Source: The Daily Mail
Thursday 16 July 2020 12:43:05
Earthquakes are notoriously hard to predict, but a new study suggests they could be tied to explosions on the surface of the sun.
A team of researchers at the National Institute of Geophysics and Volcanology in Rome investigated the connection between coronal mass ejections - large release of plasma and other particles that often follow solar flares - and the frequency of earthquakes.
They found that within 24 hours of major explosions on the surface of the sun, there was a substantial increase in the number of earthquakes around the world that measured at least 5.6 on the Richter scale.
'This statistical test of the hypothesis is very significant,' researcher Giuseppe De Natale told Astronomy.
'The probability that it's just by chance that we observe this, is very, very low — less than 1 in 100,000.'
For the study, the team analyzed data from the Solar and Heliospheric Observatory (SOHO) satellite, a joint project from NASA and the European Space Agency, which orbits the sun and records data about coronal mass ejections, including the time and magnitude of each.
The team compared the SOHO data against 20 years of earthquake data from Earth and found that whenever positively charged ion streams from the sun were at peak strength, there would be a substantial increase in the number of earthquakes starting around 24 hours later.

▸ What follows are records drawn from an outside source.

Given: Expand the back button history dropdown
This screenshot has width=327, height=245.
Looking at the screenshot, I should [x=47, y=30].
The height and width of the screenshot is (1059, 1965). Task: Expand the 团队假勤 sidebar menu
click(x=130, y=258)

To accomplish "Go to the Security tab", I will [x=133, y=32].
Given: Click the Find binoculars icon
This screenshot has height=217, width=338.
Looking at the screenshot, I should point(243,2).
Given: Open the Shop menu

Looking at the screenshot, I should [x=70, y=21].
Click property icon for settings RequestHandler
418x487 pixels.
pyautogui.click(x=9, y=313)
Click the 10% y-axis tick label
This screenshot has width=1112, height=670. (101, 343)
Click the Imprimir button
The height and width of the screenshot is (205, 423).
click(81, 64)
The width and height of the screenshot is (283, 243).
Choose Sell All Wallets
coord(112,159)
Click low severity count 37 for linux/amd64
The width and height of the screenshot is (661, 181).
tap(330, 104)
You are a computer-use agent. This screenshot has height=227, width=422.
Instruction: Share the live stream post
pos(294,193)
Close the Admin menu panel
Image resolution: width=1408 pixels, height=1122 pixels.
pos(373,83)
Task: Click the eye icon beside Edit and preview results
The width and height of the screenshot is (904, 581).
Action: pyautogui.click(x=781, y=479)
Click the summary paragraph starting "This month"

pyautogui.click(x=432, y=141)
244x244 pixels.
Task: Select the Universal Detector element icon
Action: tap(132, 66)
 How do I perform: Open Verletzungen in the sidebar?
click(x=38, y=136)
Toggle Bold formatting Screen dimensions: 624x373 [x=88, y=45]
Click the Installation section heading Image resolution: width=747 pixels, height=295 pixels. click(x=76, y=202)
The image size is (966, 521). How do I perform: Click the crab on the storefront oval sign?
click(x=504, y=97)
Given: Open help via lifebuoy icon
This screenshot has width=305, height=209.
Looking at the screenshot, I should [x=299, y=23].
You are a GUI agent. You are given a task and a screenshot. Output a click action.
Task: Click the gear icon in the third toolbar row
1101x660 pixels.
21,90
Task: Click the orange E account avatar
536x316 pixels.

To explain the connection, the team pointed to the piezoelectric effect, the well-documented phenomenon of quartz releasing electrical pulses when some external force causes it to compress.
Quartz makes up around 20% of the Earth's crust and the team suggested that the large streams of positively charged ions from the sun creates electromagnetic disturbances when they enter Earth's atmosphere, which in turn causes quarts in the Earth's crust to compress.
The quarts then begins releasing electrical pulses that may agitate certain tectonic plates and faults, which causes new earthquakes.
This could also explain the well-documented phenomenon of radio wave disruptions and earthquake lighting - strange flashes of light in the sky that coincide with quakes even with no other storm activity.
Past research suggested these electromagnetic events might be triggered by the earthquakes themselves, but the latest findings suggest they may actually be part of the same broader phenomenon that first sets the earthquake in motion.
The team admits their findings so far have only established a correlation between solar eruptions and earthquakes and further study is required to firmly establish causality.